Data for locating described items:
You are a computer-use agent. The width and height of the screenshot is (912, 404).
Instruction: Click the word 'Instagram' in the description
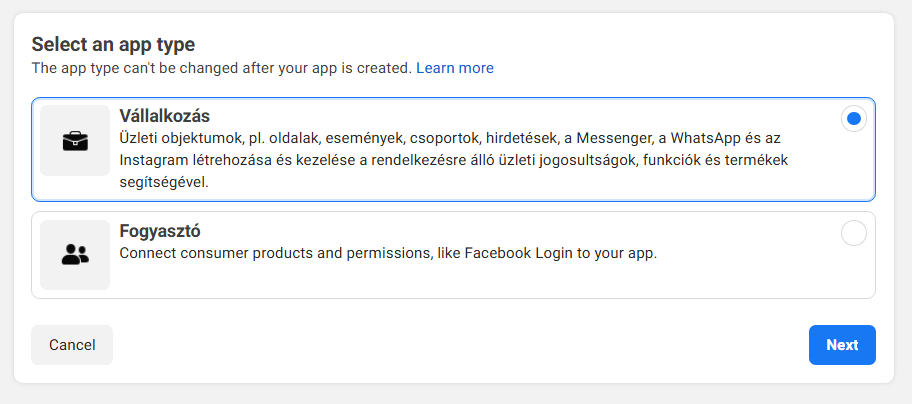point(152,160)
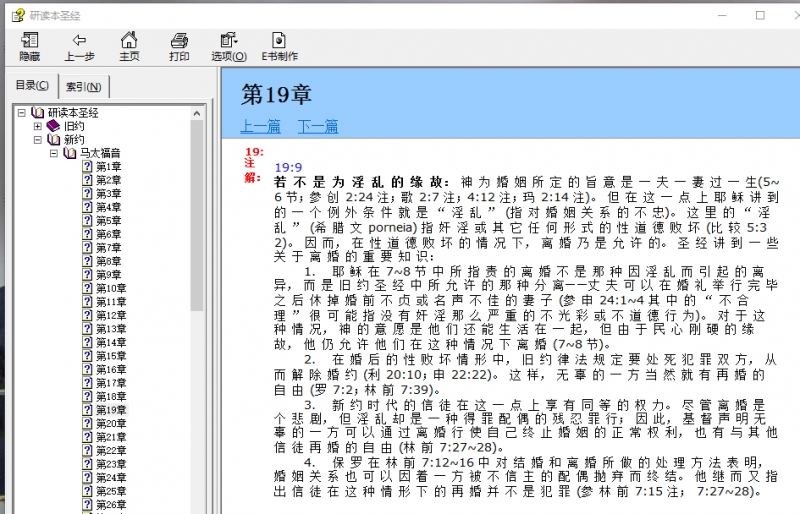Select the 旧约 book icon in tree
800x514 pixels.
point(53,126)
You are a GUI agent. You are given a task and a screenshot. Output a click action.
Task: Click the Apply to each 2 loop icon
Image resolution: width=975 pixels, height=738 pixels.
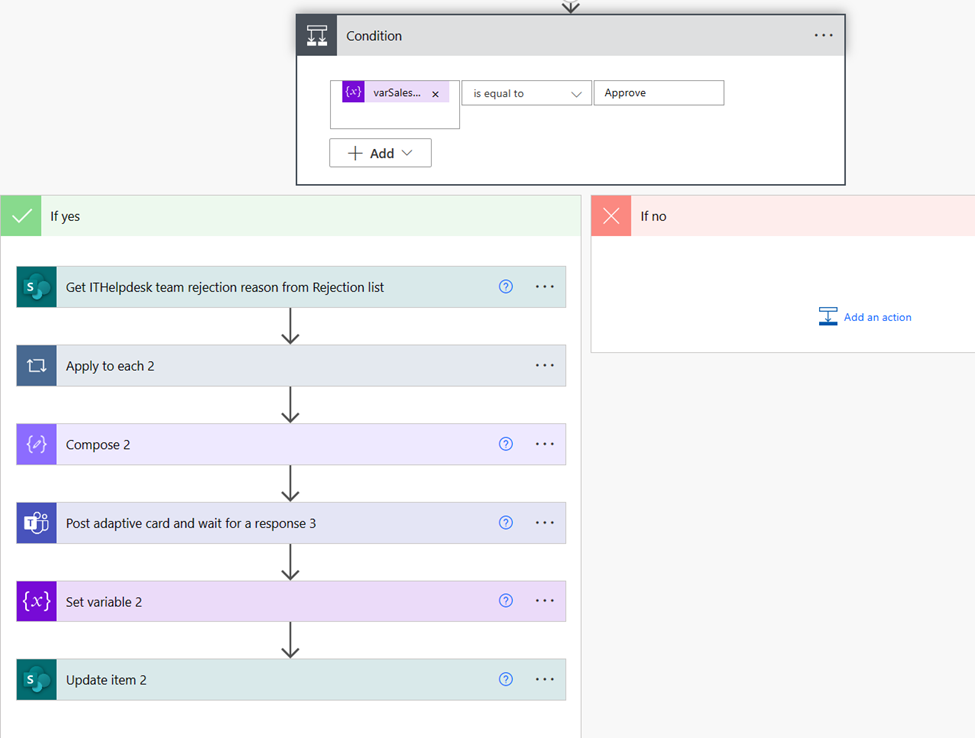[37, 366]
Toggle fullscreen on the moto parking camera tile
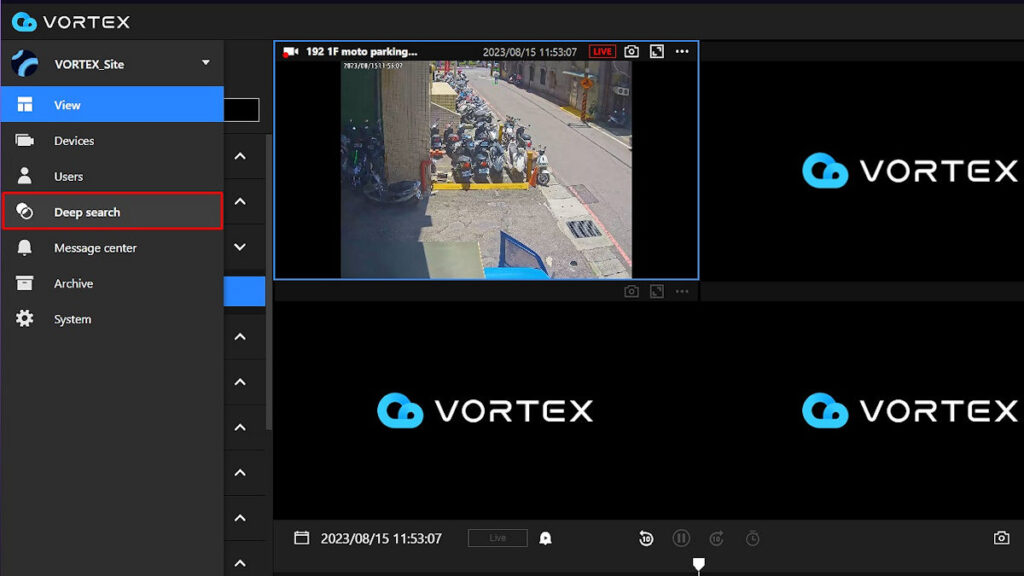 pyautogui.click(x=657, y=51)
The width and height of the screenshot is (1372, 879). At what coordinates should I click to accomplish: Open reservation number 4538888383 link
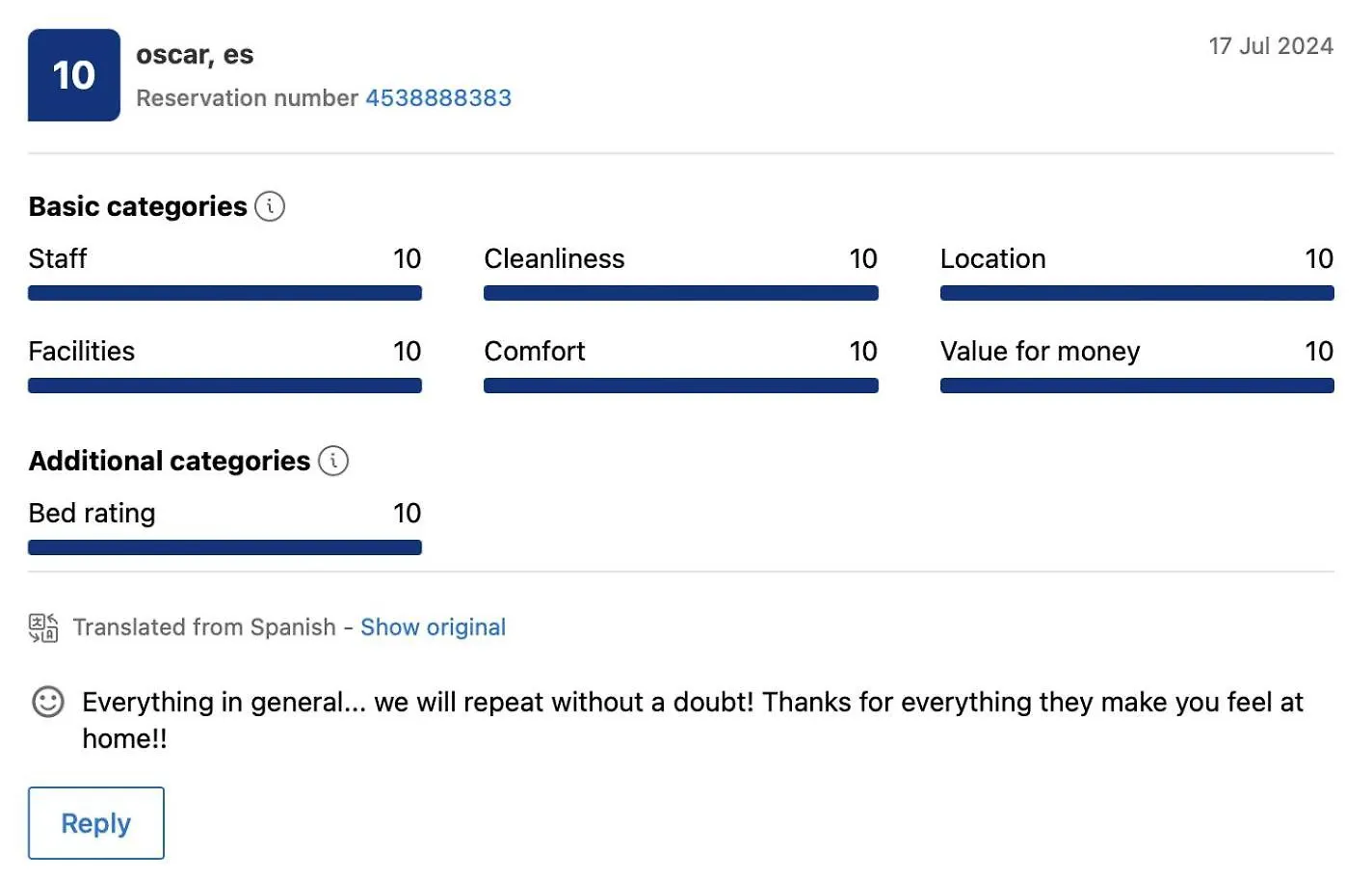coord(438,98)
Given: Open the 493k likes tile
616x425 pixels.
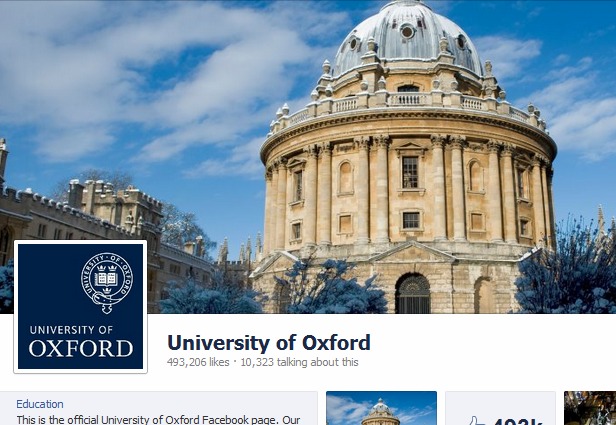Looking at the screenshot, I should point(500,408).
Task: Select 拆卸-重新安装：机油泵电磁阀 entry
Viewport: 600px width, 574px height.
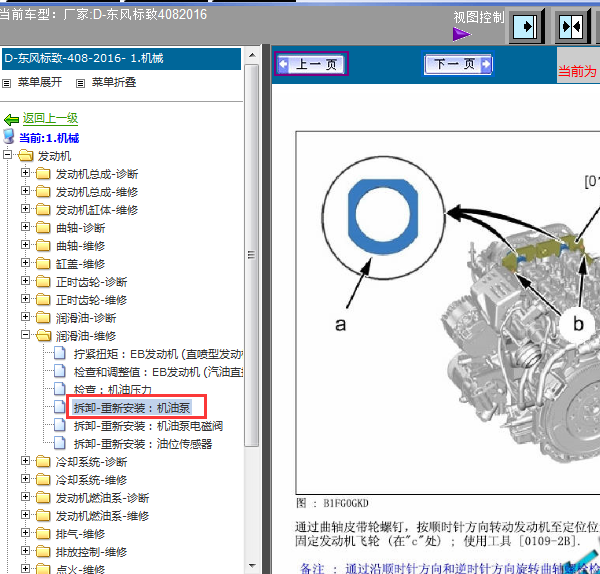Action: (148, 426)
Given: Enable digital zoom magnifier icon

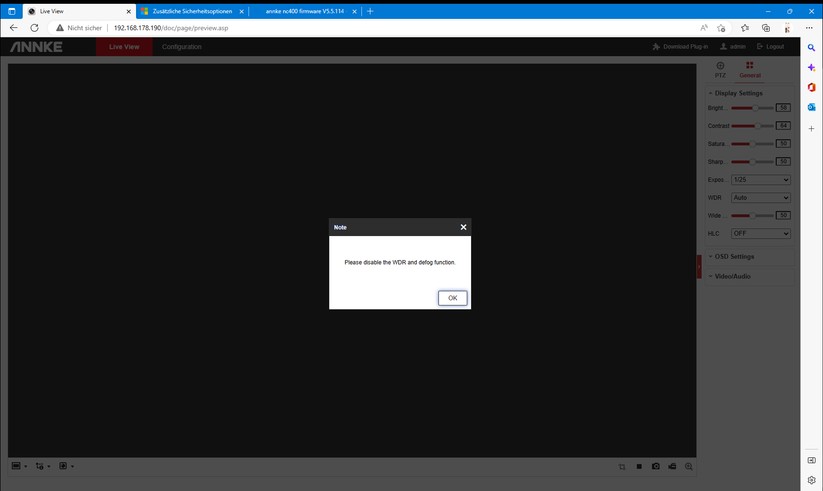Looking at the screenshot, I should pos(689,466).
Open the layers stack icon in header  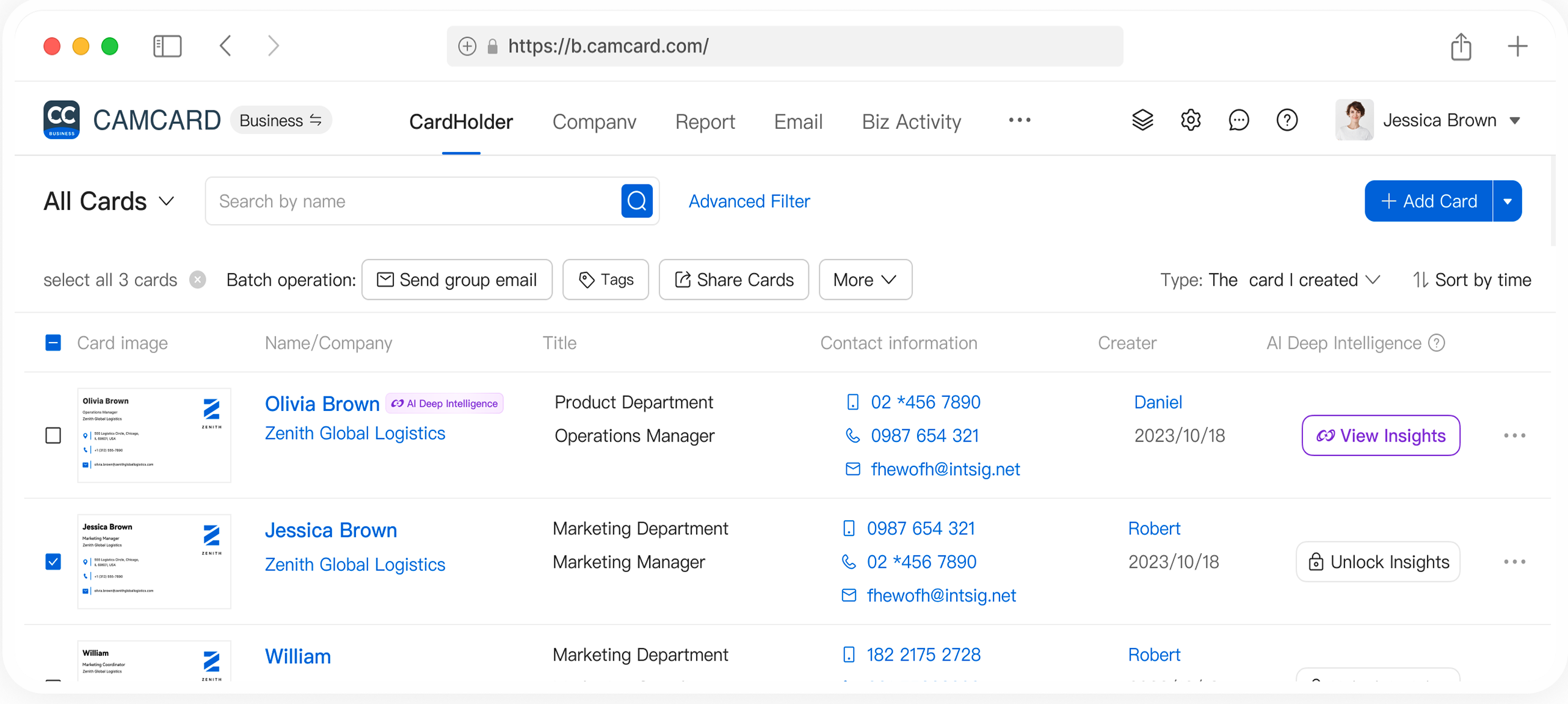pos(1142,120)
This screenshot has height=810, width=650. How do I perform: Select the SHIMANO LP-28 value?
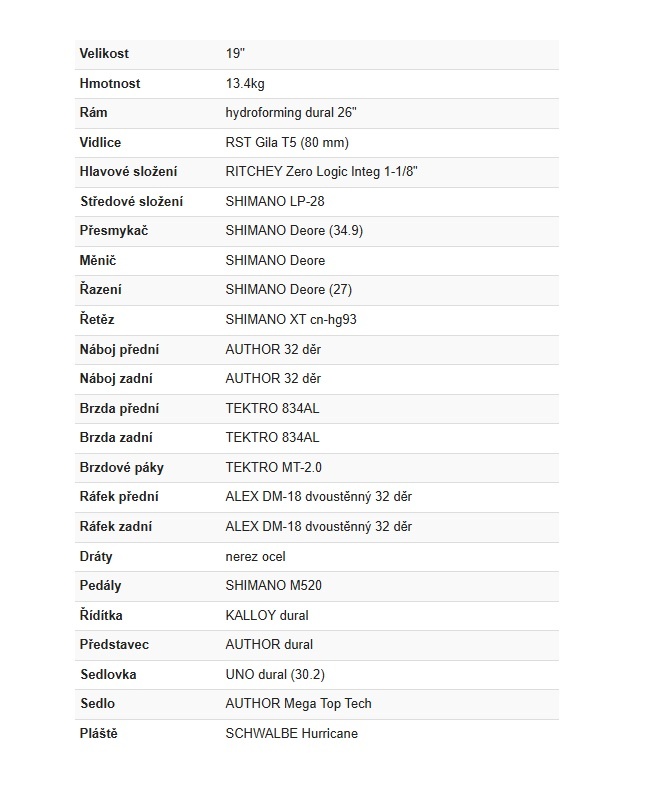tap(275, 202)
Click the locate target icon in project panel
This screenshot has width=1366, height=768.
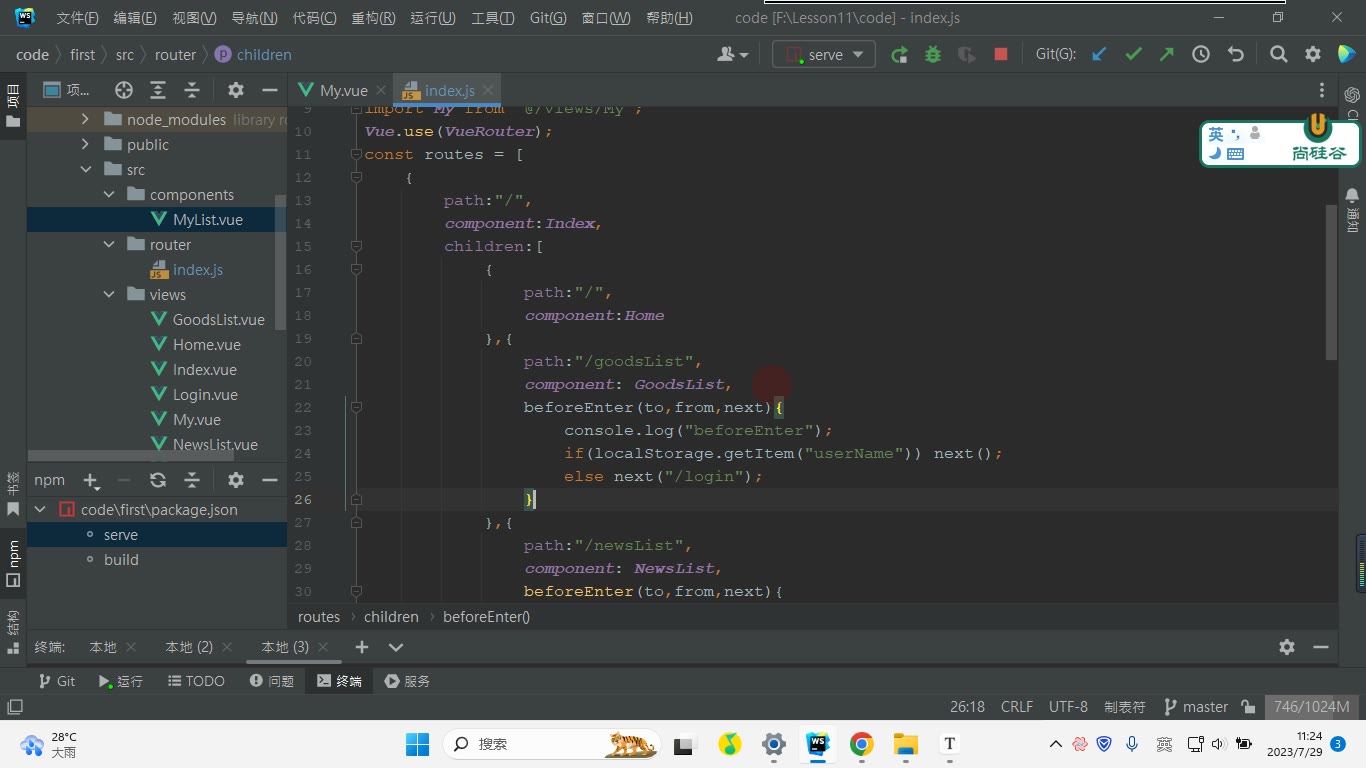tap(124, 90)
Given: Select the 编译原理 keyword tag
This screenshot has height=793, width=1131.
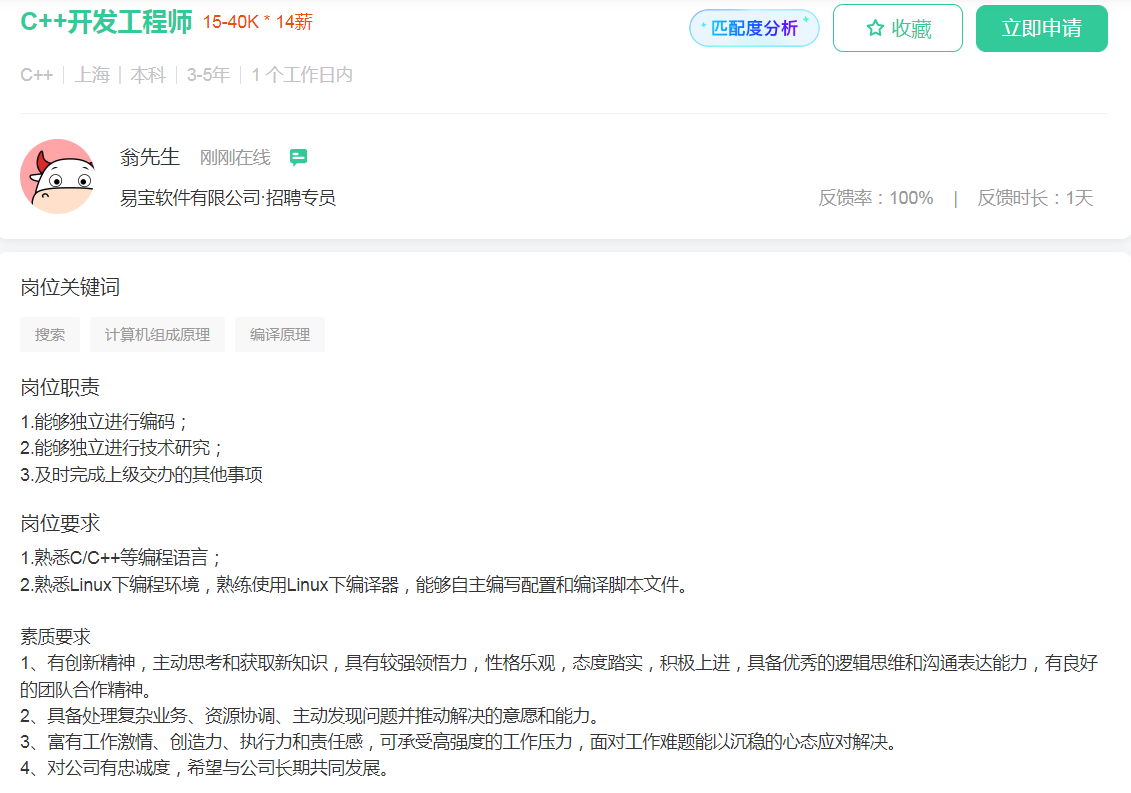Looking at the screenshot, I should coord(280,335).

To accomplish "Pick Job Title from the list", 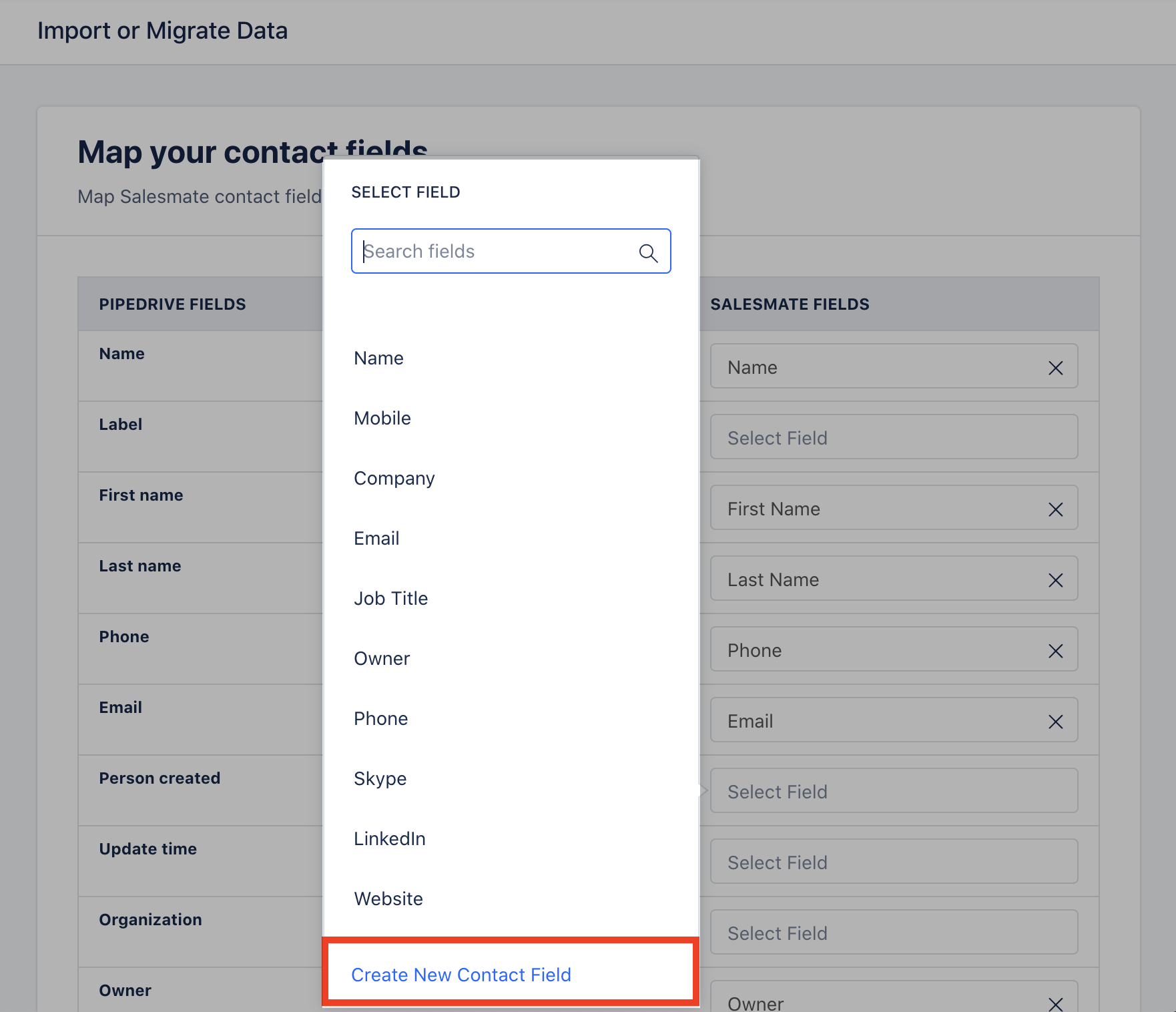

PROBLEM DETAILS: Reproduce the data from the line with "Toggle fullscreen on" to the line with "coord(438,98)", both included, with the requests unchanged and each coordinate in the answers multiplied by 0.2 and rounded to a whole number, halves rounding up. Omit the pictures.

CORRECT OUTPUT:
Toggle fullscreen on the moto parking camera tile
 pyautogui.click(x=131, y=10)
The width and height of the screenshot is (1372, 879). At what coordinates should I click to accomplish: Open reservation number 4538888383 link
coord(88,20)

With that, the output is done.